‘Temptation’ Review: Tyler Perry, Even Sudsier and More Sanctimonious

Who better to shill for the institution of marriage than 43-year-old bachelor Perry, who uses homophobia as a punch line and HIV as a cheap plot gimmick?

Writer-director Tyler Perry has shined up another 16-ton anvil of subtlety for “Temptation,” a scold-y, finger-wagging morality tale that uses fear and shame to browbeat married women into toeing the line and behaving themselves.

And really, who better to shill for the institution of marriage than 43-year-old bachelor Perry, who uses homosexuality as a punch line (or symbol of evil decadence) and HIV as a cheap plot gimmick?

Besides being a cautionary tale told with all the finesse of a U.S. Army training film about the horrors of syphilis, “Temptation” qualifies as science fiction, since it takes place in two parallel universes: One is the recognizable world where adults have career and relationship issues, and the other is the Tyler Perry–verse of convenient coincidence, abrupt character shifts and pat homilies.

(It’s also a place where people pursue jobs like pharmacist and therapist armed only with bachelor’s degrees, but that’s another issue.)

Judith (Jurnee Smollett-Bell) and Brice (Lance Gross) are childhood sweethearts who have left their tiny Southern hamlet to pursue their dreams in Washington, D.C.: She wants to be a marriage counselor and he has dreams of owning his own small-town drugstore.
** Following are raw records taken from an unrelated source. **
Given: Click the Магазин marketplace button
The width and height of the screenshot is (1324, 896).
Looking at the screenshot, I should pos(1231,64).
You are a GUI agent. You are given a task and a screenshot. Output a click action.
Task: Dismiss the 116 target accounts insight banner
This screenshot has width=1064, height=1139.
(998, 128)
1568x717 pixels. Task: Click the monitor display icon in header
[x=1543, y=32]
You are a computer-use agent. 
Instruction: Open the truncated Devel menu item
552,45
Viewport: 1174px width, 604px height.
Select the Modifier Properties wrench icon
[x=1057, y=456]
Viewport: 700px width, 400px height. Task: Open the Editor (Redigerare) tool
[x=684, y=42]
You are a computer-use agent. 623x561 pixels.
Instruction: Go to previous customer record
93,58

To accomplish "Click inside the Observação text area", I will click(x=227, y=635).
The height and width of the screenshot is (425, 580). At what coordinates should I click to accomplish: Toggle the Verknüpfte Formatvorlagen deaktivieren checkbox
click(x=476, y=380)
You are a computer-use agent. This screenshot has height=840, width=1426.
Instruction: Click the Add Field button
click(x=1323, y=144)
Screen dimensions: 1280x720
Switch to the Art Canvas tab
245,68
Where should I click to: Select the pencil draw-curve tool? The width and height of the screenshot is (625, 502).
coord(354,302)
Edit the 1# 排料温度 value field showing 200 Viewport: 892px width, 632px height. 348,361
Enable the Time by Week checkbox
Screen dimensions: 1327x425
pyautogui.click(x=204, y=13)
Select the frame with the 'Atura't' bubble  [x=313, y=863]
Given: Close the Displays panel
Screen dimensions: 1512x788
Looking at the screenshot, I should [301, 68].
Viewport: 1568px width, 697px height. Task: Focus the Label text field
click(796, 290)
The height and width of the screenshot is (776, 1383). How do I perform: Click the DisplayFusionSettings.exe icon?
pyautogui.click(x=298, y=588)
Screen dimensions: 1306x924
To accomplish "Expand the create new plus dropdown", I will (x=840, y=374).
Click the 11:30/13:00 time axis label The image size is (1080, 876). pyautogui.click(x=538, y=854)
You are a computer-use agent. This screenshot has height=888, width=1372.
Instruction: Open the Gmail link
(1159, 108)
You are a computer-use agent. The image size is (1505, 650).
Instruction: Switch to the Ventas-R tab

This apparently entails working for slumming TV stars, since Judith toils at a millionaire-matchmaking service run by Vanessa Williams (whose awful French accent, thankfully, winds up being intentional) and Brice pushes pills for a loud and brash Renee Taylor.

The serpent in this upright, God-fearing couple’s Garden of Eden is Harley (Robbie Jones), an internet mogul whose plans of investing in the dating service turn into a dogged pursuit of Judith’s affections; attentive where Brice is neglectful, encouraging of her ambitions where her husband advises patience, the slick, wealthy Harley is soon turning her head. (Harley dismisses Brice as “pretty regular,” which might be more convincing if it didn’t take place between two scenes in which a shirtless Gross displays his male-model physique.)

Soon, Judith is ditching her sensible shoes and dowdy ensembles for the highest heels and the tightest dresses — under the advisement of co-worker Ava (Kim Kardashian, as nasal and awful an actress as you might imagine) — and in best fallen woman fashion, Judith’s first taste of alcohol leads quickly to succumbing to Harley’s advances, and not even her literally-thumping-a-bible mother Sarah (Ella Joyce) can keep her on the path to righteousness.

Perry’s portrayals of good and evil couldn’t be more cartoonish, from Judith and Brice’s cozy apartment, in a building that might as well be called the Integrity Arms, to the adulterous bathtub romp that’s so steamy that you can barely see the lovers at all.

Smollett-Bell (whose first claim to fame was her childhood starring role in “Eve’s Bayou”) creates an interesting character at first, but by the time Perry has turned Judith into a boozy, coked-up caricature with smudged eyeliner, there’s little the actress can do to avoid matching the film’s generally ludicrous tone.

Perry deserves credit for consistently making movies about black women’s lives (and thus offering opportunities for many great, underemployed actresses), but he just can’t stop himself from shouting to the back row when a whisper would suffice. Even when compared to his other big-screen efforts, “Temptation” is a deafening sermon.